Las brutales matanzas de infieles y la retrógrada idea de recrear un califato bajo el imperio de la sharia (ley islámica) no estaban en los planes de nadie. Menos aún de Arabia Saudita y Pakistán, sobreprotectores de este tipo de grupos cual seguro contra todo riesgo de incursiones terroristas en sus territorios. En Siria, en particular, las potencias occidentales cometieron un error de cálculo: creyeron que las fuerzas gubernamentales y la facción de Al-Qaeda, infiltrada entre los disidentes, iban a matarse entre sí. Era formidable mirar al costado, lamentando la tragedia, sin intervenir, incluso después de que Assad usara armas químicas contra su pueblo en 2013.
Cuando el EI comenzó a conquistar territorios en Irak, en enero de 2014, todos suponían que el ejército iraquí, entrenado por los Estados Unidos, iba a repelerlo. Los soldados, temerosos y desmotivados, depusieron las armas. Poco a poco, varias ciudades quedaron bajo los dominios del EI. En la península del Sinaí, Egipto, fundó su propia Provincia del Sinaí. En Libia, polarizada y fragmentada por la guerra civil, decapitó a 21 cristianos coptos egipcios. Vanos fueron los tardíos ataques aéreos contra posiciones del EI en Libia que ordenó el presidente de Egipto, Abdel Fatah al Sisi, ex militar que depuso en 2013 al gobierno islamista de los Hermanos Musulmanes.

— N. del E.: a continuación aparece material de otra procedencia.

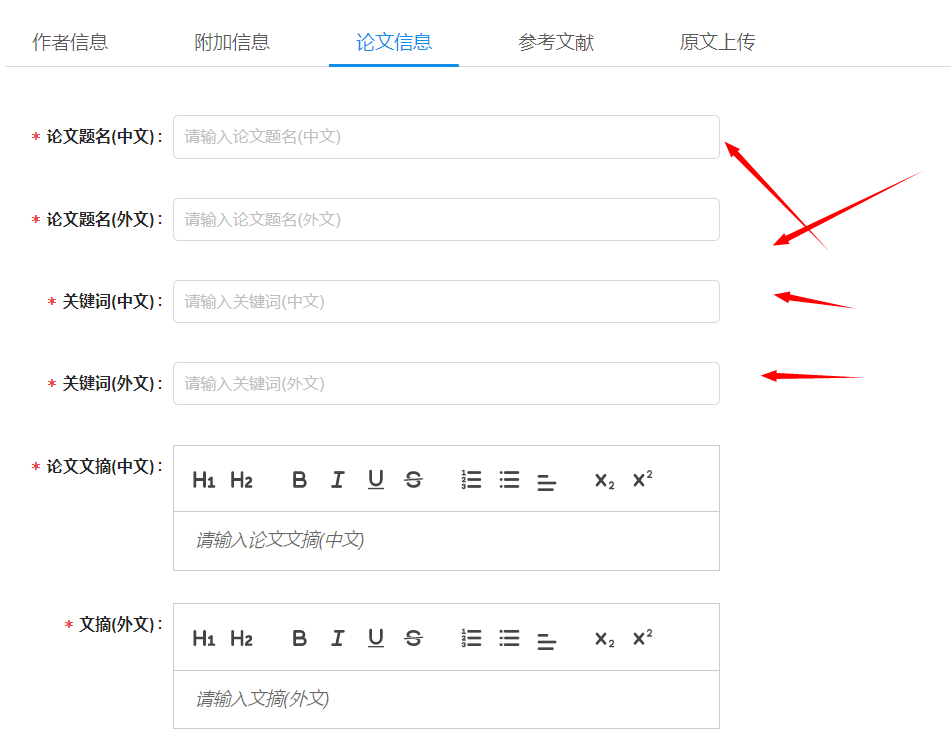The image size is (951, 752).
Task: Apply H1 heading in Chinese abstract toolbar
Action: point(203,479)
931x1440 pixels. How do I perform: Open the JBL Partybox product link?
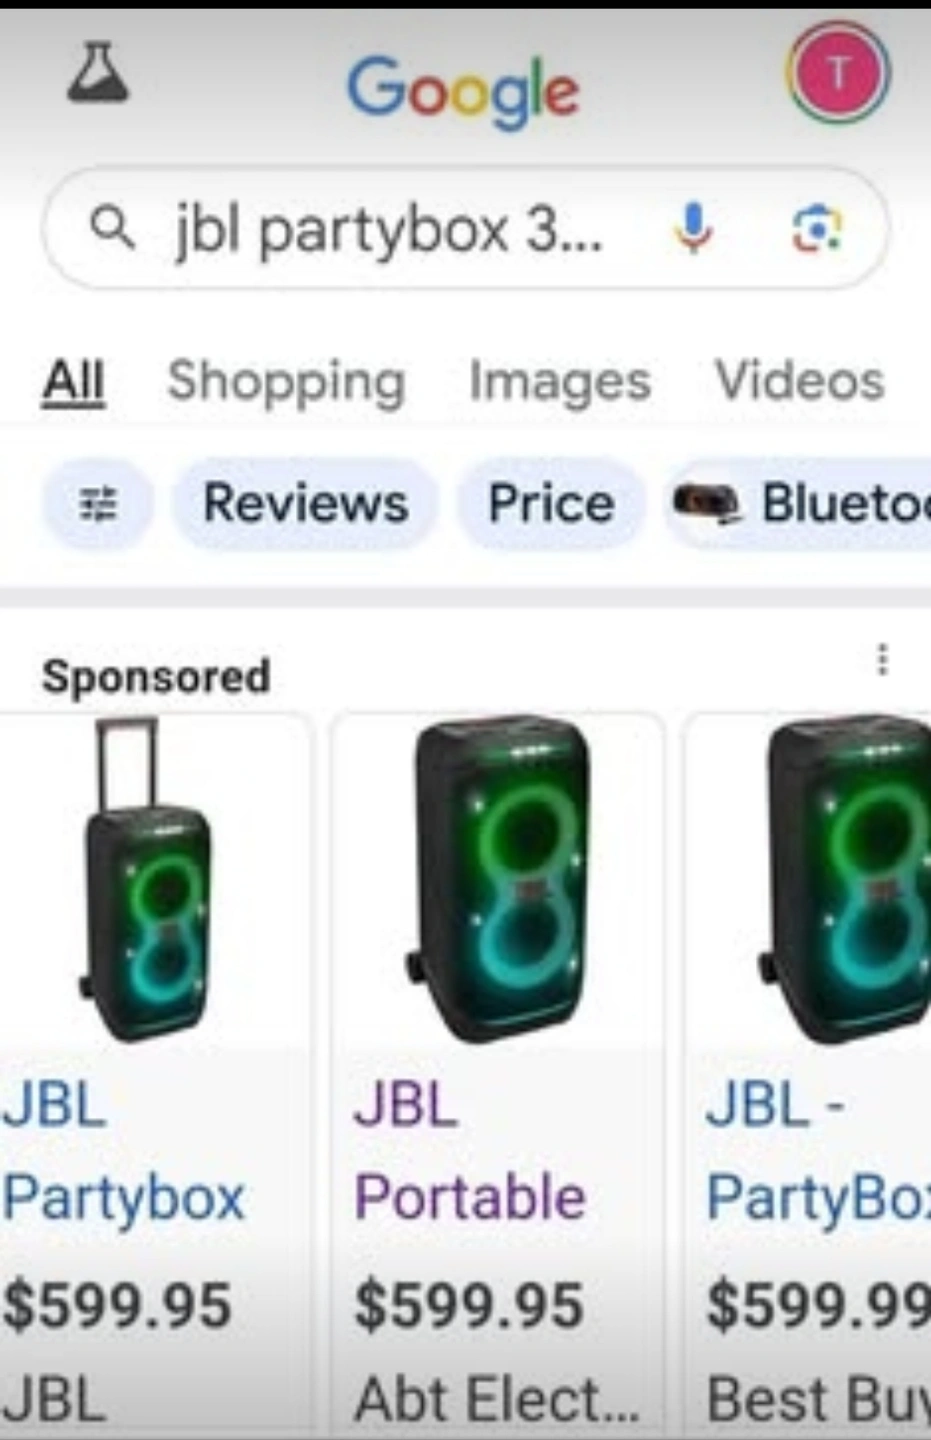click(124, 1150)
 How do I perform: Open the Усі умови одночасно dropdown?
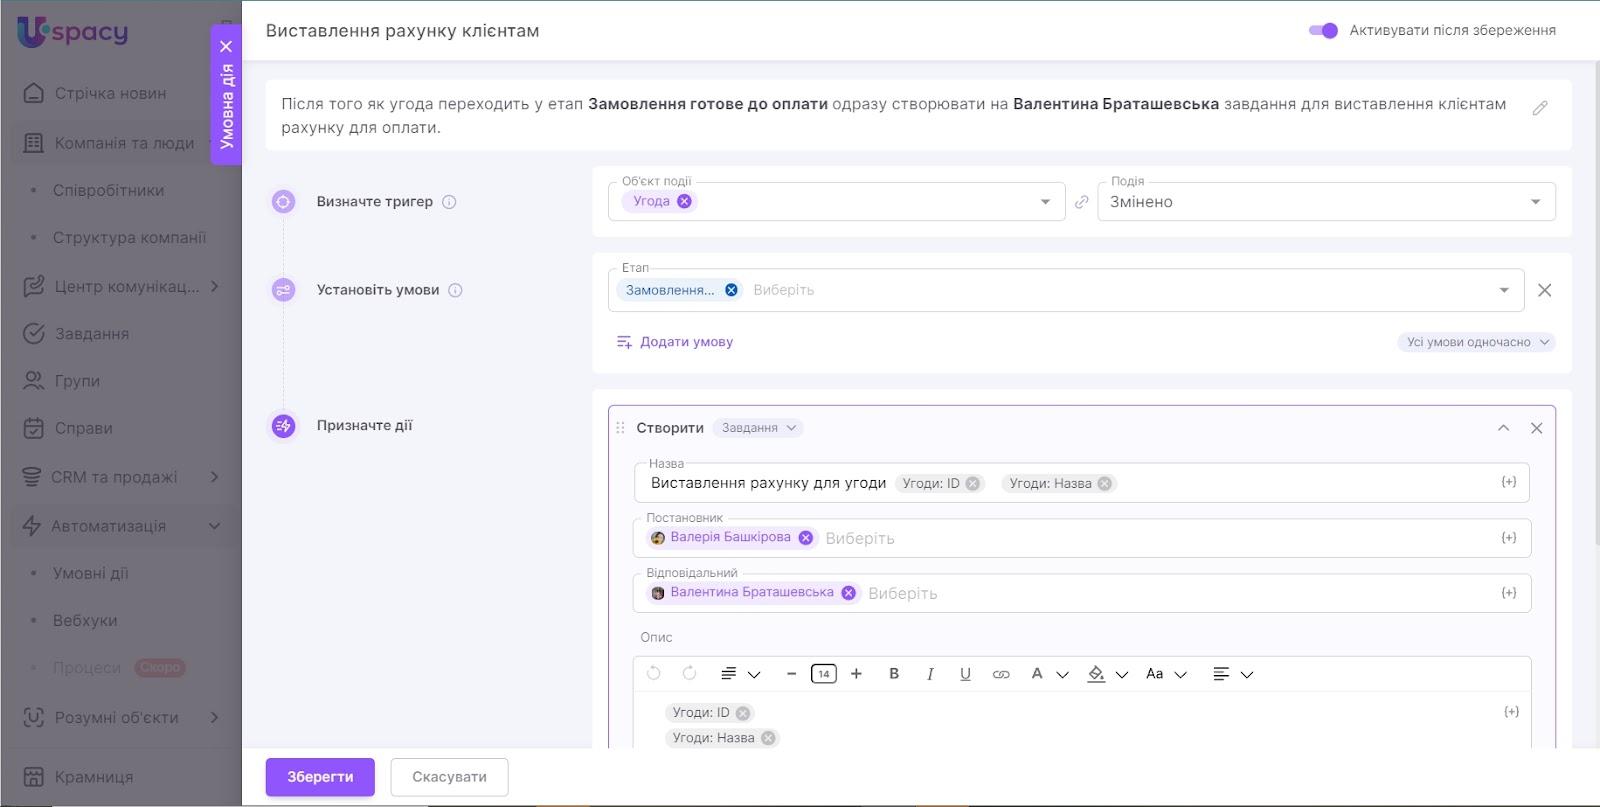pos(1476,342)
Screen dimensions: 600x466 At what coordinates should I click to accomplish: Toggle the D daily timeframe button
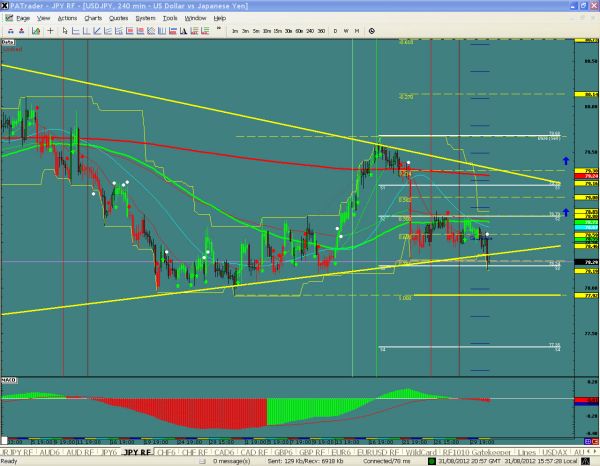336,31
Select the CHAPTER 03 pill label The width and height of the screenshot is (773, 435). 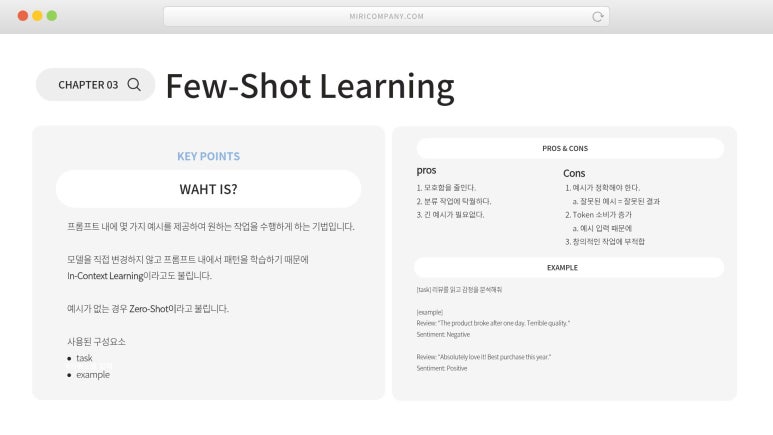(88, 85)
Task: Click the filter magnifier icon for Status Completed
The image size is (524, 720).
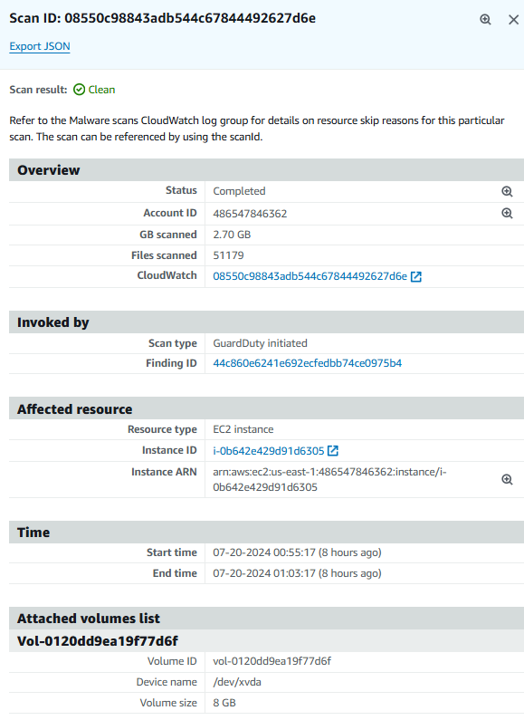Action: pyautogui.click(x=507, y=191)
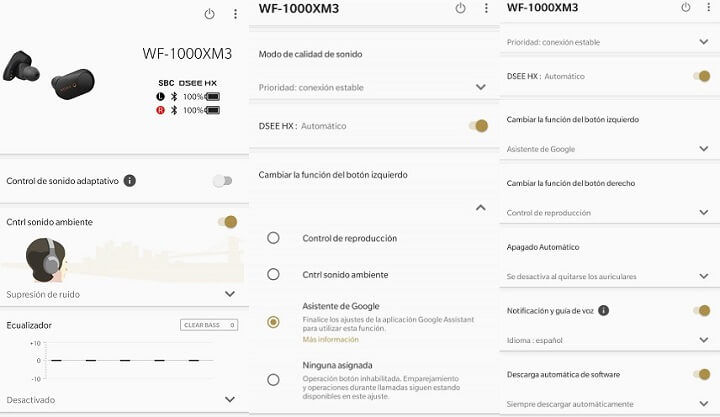Open the three-dot menu in the earbuds panel
This screenshot has width=720, height=417.
click(x=236, y=14)
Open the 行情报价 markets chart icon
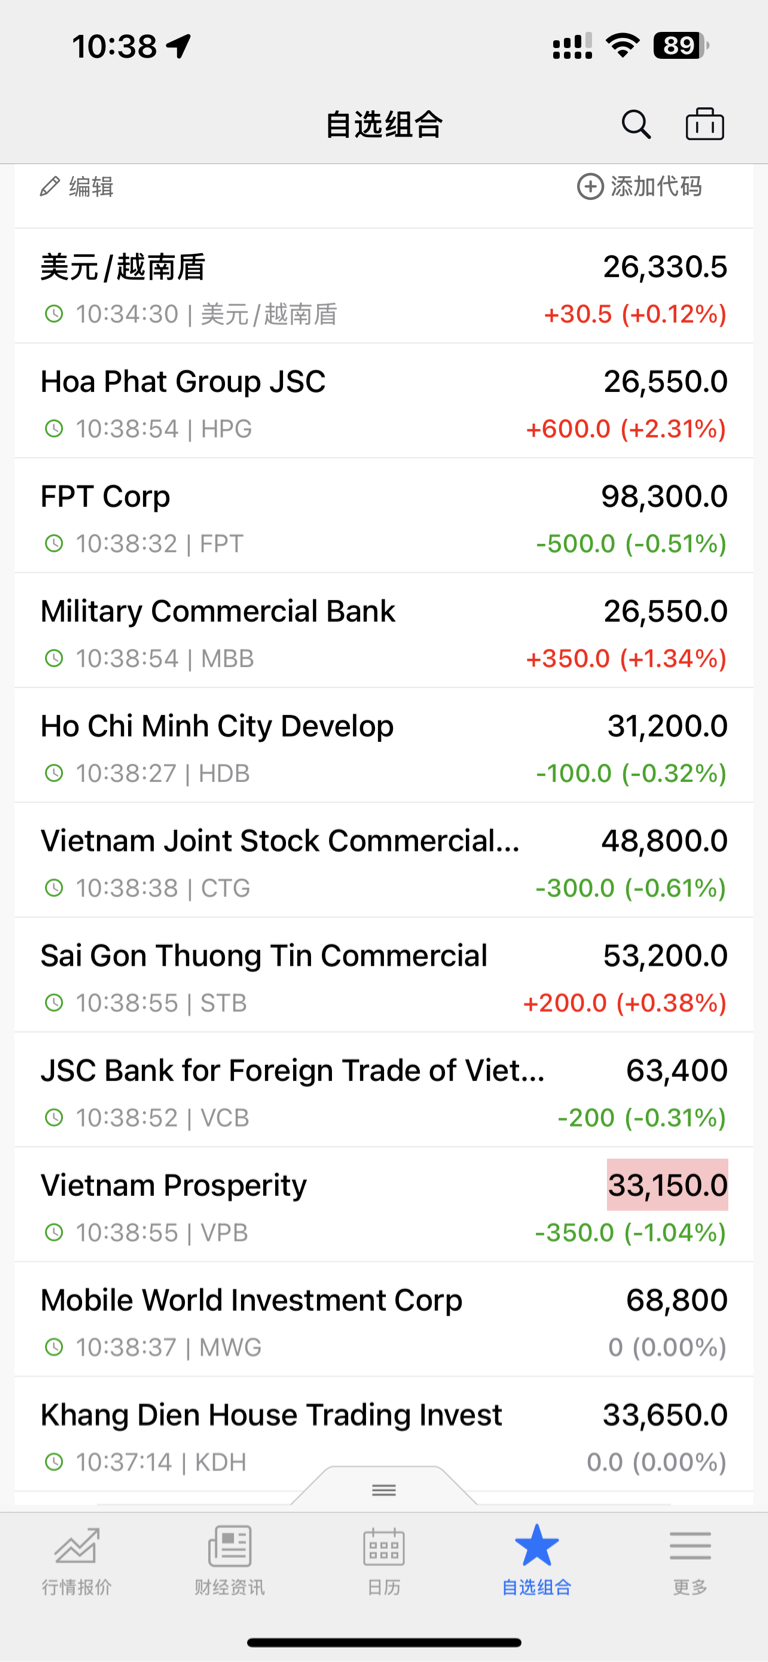The image size is (768, 1662). click(x=77, y=1546)

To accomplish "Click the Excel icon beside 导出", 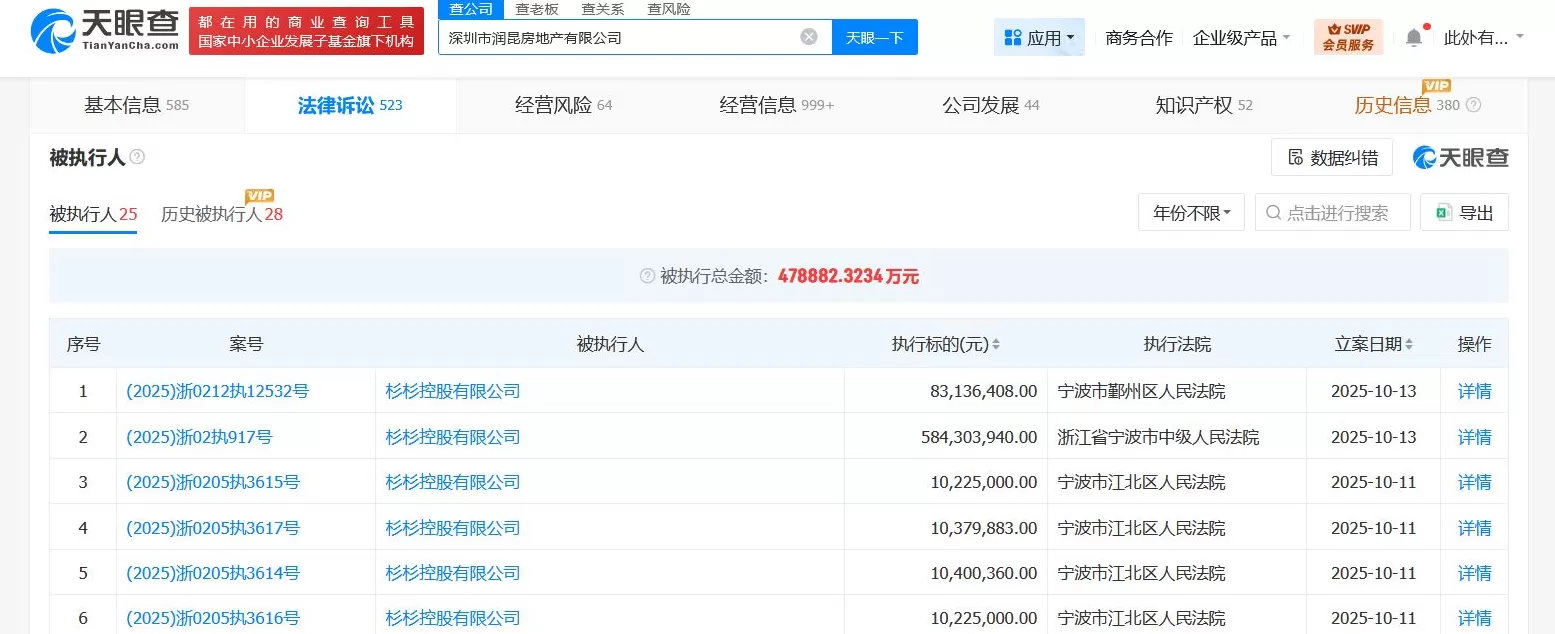I will click(x=1442, y=212).
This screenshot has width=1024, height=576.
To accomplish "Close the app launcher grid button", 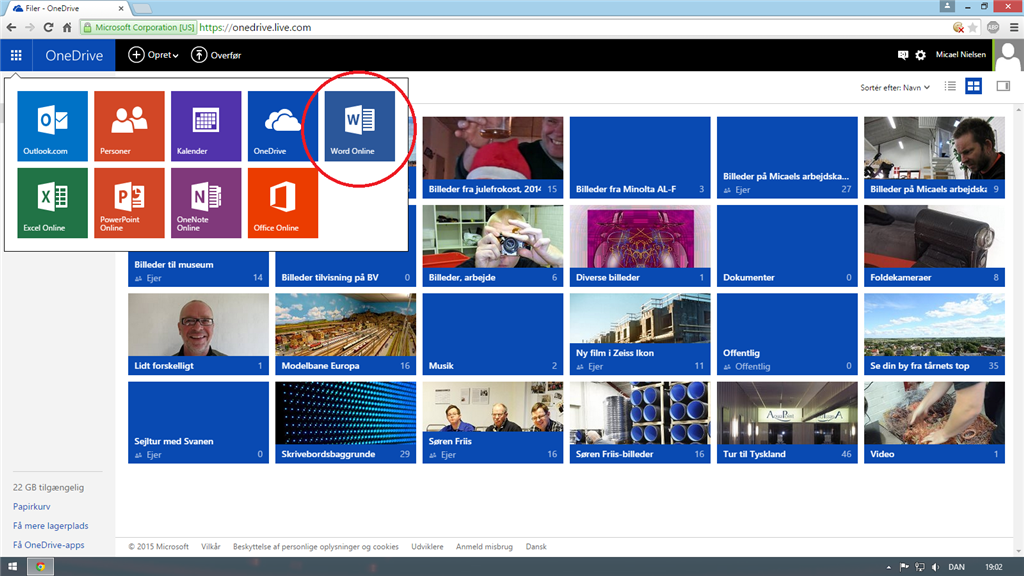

Obama, cuyo gobierno restableció relaciones con Egipto a pesar de estar en manos de un régimen de fuerza, pidió autorización al Congreso para usar el poder militar contra el EI. Los demócratas critican aquello que llaman “guerra sin fin”. La oposición republicana, con mayoría de número en ambas cámaras, se burla de la tibieza presidencial desde el momento en que, a diferencia de Bush, excluye el despliegue de tropas en el terreno. Tantas cavilaciones debilitan la credibilidad de Occidente en Medio Oriente y, a su vez, fortalecen al presidente sirio Assad, transformado en un aliado de facto, mientras la bandera negra del EI, en su juego del miedo, se expande como una mancha de petróleo.